Records provided
____

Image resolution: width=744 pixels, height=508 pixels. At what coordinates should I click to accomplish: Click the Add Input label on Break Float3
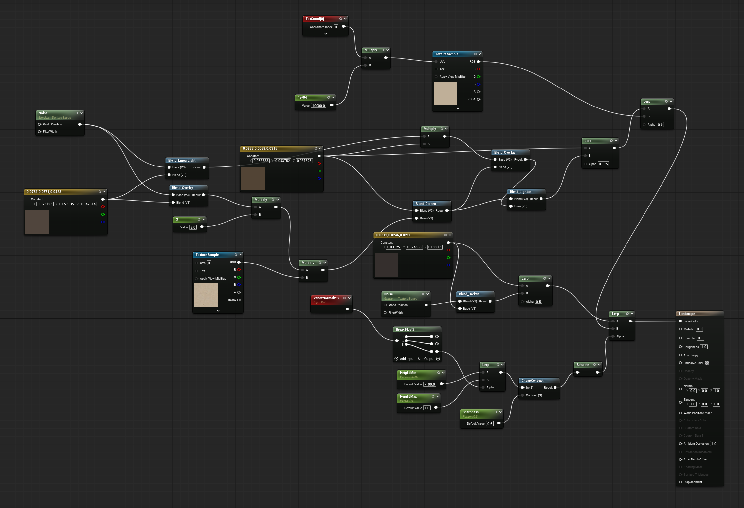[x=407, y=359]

____

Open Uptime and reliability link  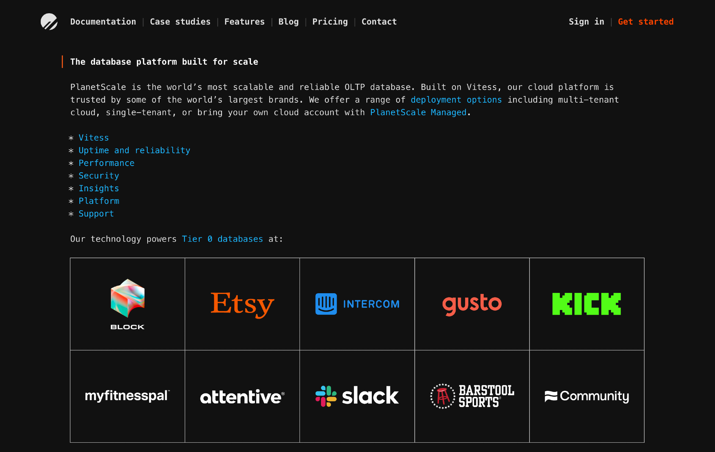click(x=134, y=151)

____

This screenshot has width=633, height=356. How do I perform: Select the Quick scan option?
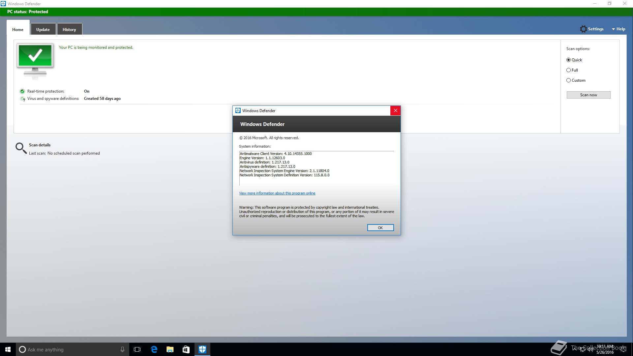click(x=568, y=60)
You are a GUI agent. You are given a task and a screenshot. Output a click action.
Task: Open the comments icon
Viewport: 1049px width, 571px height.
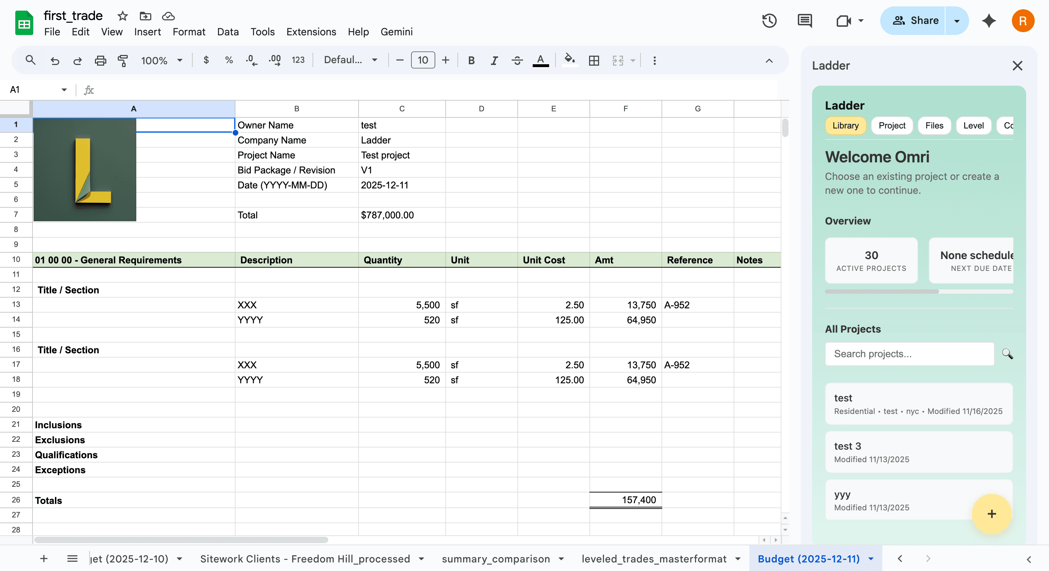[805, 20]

____

Both the line containing "This screenshot has" and the line containing "Task: Open the comments icon" above belong in the output, as do the lines between them. Print them exactly, without pictures.

This screenshot has width=633, height=356. How do I perform: Select the Quick scan option?
click(x=568, y=60)
You are a GUI agent. You are given a task and a screenshot. Output a click action.
Task: Open the comments icon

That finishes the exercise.